要論直接證據,則要從莊子本文中落手,許多學者本末倒置認為列子文剽竊莊子文,實際上,上文中列舉的《逍遙遊》、《讓王》、《達生》三例與《列子》書中的類似文本進行比對,大多與〈黃帝〉一篇有重文現象。以下舉《逍遙遊》一例,見:
逍遙遊:“夫列子御風而行,泠然善也,旬有五日而後反。彼於致福者,未數數然也。此雖免乎行,猶有所待者也。若夫乘天地之正,而御六氣之辯,以遊無窮者,彼且惡乎待哉!”20
黃帝篇:“列子師老商氏,友伯高子;進二子之道,乘風而歸。⋯⋯心凝形釋,骨肉都融;不覺形之所倚,足之所履,隨風東西,猶木葉幹殼。竟不知風乘我邪?我乘風乎?”
嚴靈峯指出:
“莊子略而列子敘事詳,且大部文字為莊子所無。⋯⋯則必莊取列書以為說也無疑。”21
根據以上結論,大概可以確認列子是略早於莊子,鄭繻公時人,翻閱史書,關於列子的記載不乏有下:
《戰國策·韓策二》:“史疾為韓使楚。楚王問曰:‘客何方所循?’曰:‘治列子圉寇之言。’曰:‘何貴?’曰:‘貴正。’”22
《韓非子·喻老》:“列子聞之曰:‘使天地三年而成一葉,則物之有葉者寡矣。’”23
《呂氏春秋·審己》:“子列子常射中矣,請之於關尹子。”24
《呂氏春秋·觀世》:“子列子窮,容貌有飢色。”25
《呂氏春秋》所記“列子學射”一事與《田子方》篇相合(此文又見《列子·說符》)26,、“列子見鄭子陽”一事與《讓王》篇文本一致,記載一致。《韓非子》記載列子之言論(《論衡·自然》中載此句為孔子所言)27,則可在《列子·說符》中找到重文28。這可述明先秦時期“列子”並非莊子一家所言,而是廣為人知。《戰國策》記史疾出使楚國一事,其以列子思想為參考意見,又可證明列子思想確實在當時流行於世,有史可依。綜合而論,不難發現列子應確有其人,更可能在莊子時已經是有名的道家思想家,其思想學說或廣傳於世。
(3) 與他本典籍重文
在以上記載中,不難發現《列子》一書中記載的內容與其他典籍中多有重文或相近記載,其中記載大多以《列子》文為底本,以下就此情況加以說明。

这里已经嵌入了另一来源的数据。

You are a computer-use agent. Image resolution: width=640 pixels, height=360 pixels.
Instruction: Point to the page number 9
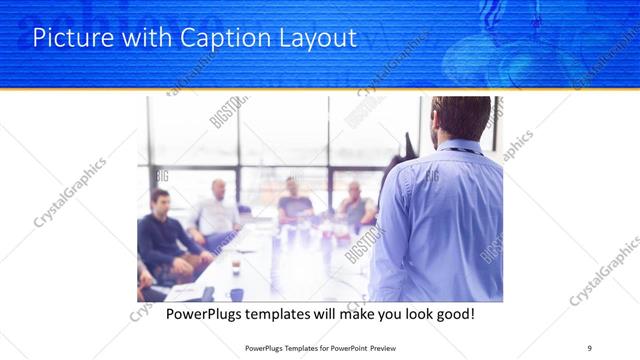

《列子》全書內容繁多,未能盡錄,此處僅以〈楊朱〉篇為例,查看《列子》書中與其他典籍重文及文本相近的情況。摘得三處,其分別為第一章、第十章,第十三章與第十六章。第一章與《北山錄》、《逍遙遊》合,見:
〈楊朱〉:“昔者堯舜偽以天下讓許由、善卷,而不失天下,享祚百年。
《北山錄·釋賓問》引:“楊朱云:‘唐堯偽讓以享福。夷齊真讓而致餒。’”29
《逍遙遊》:“堯讓天下於許由,曰:‘日月出矣,而爝火不息,其於光也,不亦難乎!時雨降矣,而猶浸灌,其於澤也,不亦勞乎!夫子立而天下治,而我猶尸之,吾自視缺然,請致天下。’”30
第十章又被《北山錄》用,全文同,見:
《北山錄》引〈楊朱〉:“孟孫陽問楊子曰:‘有人於此,貴生愛身,以蘄不死,可乎?’曰:‘理无不死。 以蘄久生,可乎?’曰:‘理无久生。生非貴之所能存,身非愛之所能厚。且久生奚為?五情好惡,古猶今也;四體安危,古猶今也;世事苦樂,古猶今也;變易治亂,古猶今也。既聞之矣,既見之矣,既更之矣,百年猶厭其多,況久生之苦也乎?’”31
第十三章與《說苑·政理》32全篇相合,僅有兩句異文33,見:
異文1:
〈楊朱〉:“君見其牧羊者乎?百羊而群使堯牽一羊,舜荷箠而隨之,則不能前矣。”
〈政理〉:“臣有之,君不見夫羊乎?百羊而群,君且使堯牽一羊,舜荷杖而隨之,則亂之始也。”
異文2
〈楊朱〉:“吞舟之魚,不遊枝流。鴻鵠高飛,不就汙池。何則?其志極遠也。”
〈政理〉:“夫吞舟之魚不遊淵。鴻鵠高飛,不集汙池。何則?其極遠也。”
第十六章則與嵇康(223年—263年)《與山巨源絕交書》所記載之事相同。馬達先生認為嵇康所引之典源自〈楊朱〉第十六章。見:
〈楊朱〉:“昔者宋國有田夫,常衣縕黂,僅以過冬。暨春東作,自曝於日,不知天下之有廣廈隩室,綿纊狐狢。顧謂其妻曰:‘負日之煊,人莫知者;以獻吾君,將有重賞。’里之富室告之曰:‘昔人有美戎菽,甘枲莖芹萍子者,對鄉豪稱之。鄉豪取而嘗之,蜇於口,慘於腹,眾哂而怨之,其人大慚。子,此類也。’”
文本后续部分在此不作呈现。